■ **Text segment**
—————

TL;DR: Discover the exact backend optimization strategies that reduced API response times from 800ms to 120ms, scaled from 120 req/s to 8,500 req/s, and cut costs by 60% - all while handling 100K+ concurrent users. Real metrics and production-ready patterns included! 🚀

Frontend performance means nothing if your backend can't keep up. At 100K+ users, every millisecond of API latency matters. Here's how I transformed my Node.js/Express backend from struggling with hundreds of requests per second to smoothly handling thousands.

🎯 The Backend Challenge: Speed, Scale & Reliability

When you scale from 1K to 100K+ users, backend challenges multiply:

API response times that were acceptable at 800ms become unacceptable
Single server architecture can't handle the load
Database connections become the bottleneck
Memory leaks that were hidden now crash servers
Error rates spike without proper handling
Costs skyrocket without optimization

The key insight: You can't just "add more servers" - you need systematic optimization.

📊 Starting Point vs. Results

Before Backend Optimization:

Performance:
  ├── Avg Response Time: 800ms
  ├── P95 Response Time: 2,400ms
  ├── P99 Response Time: 4,500ms
  ├── Throughput: 120 req/s
  └── Error Rate: 2.3%

Infrastructure:
  ├── Servers: 2 instances
  ├── Database Connections: Direct
  ├── Caching: None
  └── Load Balancing: Basic

Cost:
  └── Monthly: $450/month

After Backend Optimization:

Performance:
  ├── Avg Response Time: 120ms (85% faster) 🚀
  ├── P95 Response Time: 310ms (87% faster) ⚡
  ├── P99 Response Time: 580ms (87% faster) 🔥
  ├── Throughput: 8,500 req/s (70x increase) 💪
  └── Error Rate: 0.08% (96% reduction) ✅

Infrastructure:
  ├── Servers: Auto-scaling (2-20 instances)
  ├── Database Connections: Pool + replicas
  ├── Caching: Redis (87% hit rate)
  └── Load Balancing: Advanced with health checks

Cost:
  └── Monthly: $680/month (1.5x cost, 70x capacity!)

Cost per request dropped from $0.0031 to $0.000044 - that's 98.6% more efficient!

⚡ Strategy #1: API Response Optimization

The Problem: Slow Endpoints Killing UX

Before: Inefficient data fetching

// ❌ BAD: Multiple sequential database queries
@Get('/api/teams/:teamId/dashboard')
async getTeamDashboard(@Param('teamId') teamId: number): Promise<any> {
  // Query 1: Get team info (200ms)
  const team = await this.db.query(
    'SELECT * FROM teams WHERE id = $1',
    [teamId]
  );

  // Query 2: Get team members (300ms)

—————

[Records from a pointing dataset]
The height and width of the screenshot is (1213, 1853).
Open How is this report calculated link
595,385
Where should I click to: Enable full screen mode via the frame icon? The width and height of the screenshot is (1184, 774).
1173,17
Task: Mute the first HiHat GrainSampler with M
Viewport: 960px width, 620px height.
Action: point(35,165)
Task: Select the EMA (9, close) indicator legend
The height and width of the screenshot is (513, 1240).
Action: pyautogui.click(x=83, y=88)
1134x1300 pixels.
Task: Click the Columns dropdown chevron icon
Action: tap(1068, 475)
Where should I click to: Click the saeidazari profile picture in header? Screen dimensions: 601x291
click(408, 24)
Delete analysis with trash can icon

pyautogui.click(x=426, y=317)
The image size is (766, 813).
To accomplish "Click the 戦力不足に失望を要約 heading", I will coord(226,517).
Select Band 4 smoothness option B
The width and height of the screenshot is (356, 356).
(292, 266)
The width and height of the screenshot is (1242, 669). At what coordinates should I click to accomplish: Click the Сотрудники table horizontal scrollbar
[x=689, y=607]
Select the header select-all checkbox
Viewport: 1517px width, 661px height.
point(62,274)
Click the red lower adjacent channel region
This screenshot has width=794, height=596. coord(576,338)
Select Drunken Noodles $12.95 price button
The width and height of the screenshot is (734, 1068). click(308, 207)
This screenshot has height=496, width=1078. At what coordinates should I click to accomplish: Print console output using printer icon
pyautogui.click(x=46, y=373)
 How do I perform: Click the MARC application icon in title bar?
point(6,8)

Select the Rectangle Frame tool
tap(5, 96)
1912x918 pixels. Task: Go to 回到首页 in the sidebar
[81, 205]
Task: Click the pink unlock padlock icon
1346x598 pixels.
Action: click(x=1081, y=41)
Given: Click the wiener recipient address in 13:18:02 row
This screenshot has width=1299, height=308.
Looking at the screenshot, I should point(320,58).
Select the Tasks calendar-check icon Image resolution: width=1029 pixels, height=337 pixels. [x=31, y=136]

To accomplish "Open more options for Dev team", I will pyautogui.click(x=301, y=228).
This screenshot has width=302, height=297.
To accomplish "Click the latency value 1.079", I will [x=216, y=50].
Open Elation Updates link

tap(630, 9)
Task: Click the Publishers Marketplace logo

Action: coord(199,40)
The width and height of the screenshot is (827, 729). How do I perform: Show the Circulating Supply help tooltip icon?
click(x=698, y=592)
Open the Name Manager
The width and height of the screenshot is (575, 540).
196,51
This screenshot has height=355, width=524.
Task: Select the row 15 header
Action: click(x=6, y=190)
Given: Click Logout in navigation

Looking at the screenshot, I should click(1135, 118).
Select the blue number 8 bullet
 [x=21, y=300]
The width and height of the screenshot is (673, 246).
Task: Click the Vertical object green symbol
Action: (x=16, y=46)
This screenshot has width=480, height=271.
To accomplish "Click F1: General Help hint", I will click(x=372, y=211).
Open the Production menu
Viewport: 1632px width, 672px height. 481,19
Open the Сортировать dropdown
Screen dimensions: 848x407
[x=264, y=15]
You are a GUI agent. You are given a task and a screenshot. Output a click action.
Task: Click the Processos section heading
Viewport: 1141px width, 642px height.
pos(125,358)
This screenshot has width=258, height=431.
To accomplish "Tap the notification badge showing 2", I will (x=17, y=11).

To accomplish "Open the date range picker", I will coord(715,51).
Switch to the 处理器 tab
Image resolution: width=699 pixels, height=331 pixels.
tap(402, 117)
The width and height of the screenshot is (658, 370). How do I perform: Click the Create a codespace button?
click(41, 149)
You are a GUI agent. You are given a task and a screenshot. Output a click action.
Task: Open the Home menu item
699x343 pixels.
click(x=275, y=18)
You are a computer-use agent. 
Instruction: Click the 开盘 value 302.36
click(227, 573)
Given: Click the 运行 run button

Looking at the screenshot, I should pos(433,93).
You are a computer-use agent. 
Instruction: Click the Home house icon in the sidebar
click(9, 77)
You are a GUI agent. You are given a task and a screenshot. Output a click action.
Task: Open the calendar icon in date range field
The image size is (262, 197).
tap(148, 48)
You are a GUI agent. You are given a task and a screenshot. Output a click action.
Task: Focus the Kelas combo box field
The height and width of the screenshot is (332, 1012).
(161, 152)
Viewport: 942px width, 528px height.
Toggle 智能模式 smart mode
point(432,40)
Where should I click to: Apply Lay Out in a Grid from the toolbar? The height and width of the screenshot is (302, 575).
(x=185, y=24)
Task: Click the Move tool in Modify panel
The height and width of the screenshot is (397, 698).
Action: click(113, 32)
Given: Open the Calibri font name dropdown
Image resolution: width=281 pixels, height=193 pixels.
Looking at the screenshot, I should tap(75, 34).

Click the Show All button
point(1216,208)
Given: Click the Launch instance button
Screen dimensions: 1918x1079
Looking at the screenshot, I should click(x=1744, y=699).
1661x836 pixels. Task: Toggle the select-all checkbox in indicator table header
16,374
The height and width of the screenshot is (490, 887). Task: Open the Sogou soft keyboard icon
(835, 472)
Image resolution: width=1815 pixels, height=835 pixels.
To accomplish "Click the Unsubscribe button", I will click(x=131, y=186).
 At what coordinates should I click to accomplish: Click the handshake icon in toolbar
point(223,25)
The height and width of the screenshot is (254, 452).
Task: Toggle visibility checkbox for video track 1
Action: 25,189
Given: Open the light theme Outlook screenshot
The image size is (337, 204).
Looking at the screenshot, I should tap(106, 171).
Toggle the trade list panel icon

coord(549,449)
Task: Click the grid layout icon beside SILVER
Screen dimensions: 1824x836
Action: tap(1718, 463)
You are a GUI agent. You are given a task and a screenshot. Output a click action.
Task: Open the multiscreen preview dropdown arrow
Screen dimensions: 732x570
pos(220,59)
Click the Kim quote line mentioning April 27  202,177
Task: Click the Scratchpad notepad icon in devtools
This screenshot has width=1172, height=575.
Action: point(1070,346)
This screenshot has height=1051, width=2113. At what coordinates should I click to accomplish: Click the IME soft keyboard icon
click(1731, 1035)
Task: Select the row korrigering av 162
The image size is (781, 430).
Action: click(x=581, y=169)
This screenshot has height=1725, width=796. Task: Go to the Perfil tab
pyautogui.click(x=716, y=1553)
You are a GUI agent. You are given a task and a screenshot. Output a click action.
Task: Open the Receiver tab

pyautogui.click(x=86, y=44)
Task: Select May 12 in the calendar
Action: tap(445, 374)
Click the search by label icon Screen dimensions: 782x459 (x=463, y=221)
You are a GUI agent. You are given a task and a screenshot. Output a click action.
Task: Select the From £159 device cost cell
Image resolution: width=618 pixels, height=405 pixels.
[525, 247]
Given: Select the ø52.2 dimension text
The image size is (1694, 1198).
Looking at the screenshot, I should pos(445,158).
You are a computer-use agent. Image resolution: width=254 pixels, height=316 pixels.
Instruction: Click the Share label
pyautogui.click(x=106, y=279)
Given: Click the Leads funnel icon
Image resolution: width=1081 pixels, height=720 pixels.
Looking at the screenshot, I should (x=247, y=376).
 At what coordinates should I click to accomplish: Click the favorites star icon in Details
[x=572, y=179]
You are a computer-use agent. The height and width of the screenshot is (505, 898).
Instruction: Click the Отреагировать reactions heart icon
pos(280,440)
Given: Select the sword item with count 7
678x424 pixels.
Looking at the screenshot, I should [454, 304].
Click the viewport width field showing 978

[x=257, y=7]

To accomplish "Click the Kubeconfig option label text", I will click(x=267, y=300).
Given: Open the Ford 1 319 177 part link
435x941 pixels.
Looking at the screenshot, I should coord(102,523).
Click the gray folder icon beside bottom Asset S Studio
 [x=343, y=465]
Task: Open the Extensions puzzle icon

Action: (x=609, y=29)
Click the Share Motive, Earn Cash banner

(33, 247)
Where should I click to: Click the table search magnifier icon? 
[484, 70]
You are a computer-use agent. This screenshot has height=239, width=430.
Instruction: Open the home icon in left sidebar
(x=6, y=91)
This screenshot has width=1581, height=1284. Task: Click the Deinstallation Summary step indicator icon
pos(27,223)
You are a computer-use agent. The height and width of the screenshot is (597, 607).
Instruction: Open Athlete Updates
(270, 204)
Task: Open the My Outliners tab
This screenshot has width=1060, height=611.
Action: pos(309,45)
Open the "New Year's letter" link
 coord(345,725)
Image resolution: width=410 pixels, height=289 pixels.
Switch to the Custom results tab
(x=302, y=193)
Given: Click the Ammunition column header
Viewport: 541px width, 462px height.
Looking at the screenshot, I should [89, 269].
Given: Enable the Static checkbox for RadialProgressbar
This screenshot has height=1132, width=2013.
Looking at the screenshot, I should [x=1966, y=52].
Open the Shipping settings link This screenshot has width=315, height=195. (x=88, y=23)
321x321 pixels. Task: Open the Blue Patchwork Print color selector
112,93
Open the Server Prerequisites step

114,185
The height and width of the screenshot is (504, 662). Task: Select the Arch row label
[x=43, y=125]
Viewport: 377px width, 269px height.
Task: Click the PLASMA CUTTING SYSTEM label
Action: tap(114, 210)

—————

■ **Task instructions**
[1] Set down the passage of the backend optimization article from "Frontend performance means" to "need systematic optimization.".
[2] Supply the next part of the backend optimization article, picking up after its final line.

■ **Responses per task**
[1]
Frontend performance means nothing if your backend can't keep up. At 100K+ users, every millisecond of API latency matters. Here's how I transformed my Node.js/Express backend from struggling with hundreds of requests per second to smoothly handling thousands.

🎯 The Backend Challenge: Speed, Scale & Reliability

When you scale from 1K to 100K+ users, backend challenges multiply:

API response times that were acceptable at 800ms become unacceptable
Single server architecture can't handle the load
Database connections become the bottleneck
Memory leaks that were hidden now crash servers
Error rates spike without proper handling
Costs skyrocket without optimization

The key insight: You can't just "add more servers" - you need systematic optimization.

[2]
  const members = await this.db.query(
    'SELECT * FROM users WHERE team_id = $1',
    [teamId]
  );

  // Query 3: Get metrics for each member (400ms each!)
  const memberMetrics = [];
  for (const member of members) {
    const metrics = await this.db.query(
      'SELECT * FROM metrics WHERE user_id = $1',
      [member.id]
    );
    memberMetrics.push(metrics);
  }

  // Query 4: Get team stats (250ms)
  const stats = await this.db.query(
    'SELECT * FROM team_stats WHERE team_id = $1',
    [teamId]
  );

  return { team, members, memberMetrics, stats };
}

// Total time: 200 + 300 + (400 × members) + 250 = 2,000ms+ for 3 members!

After: Optimized with parallel queries and caching

// ✅ GOOD: Parallel queries with caching
@Get('/api/teams/:teamId/dashboard')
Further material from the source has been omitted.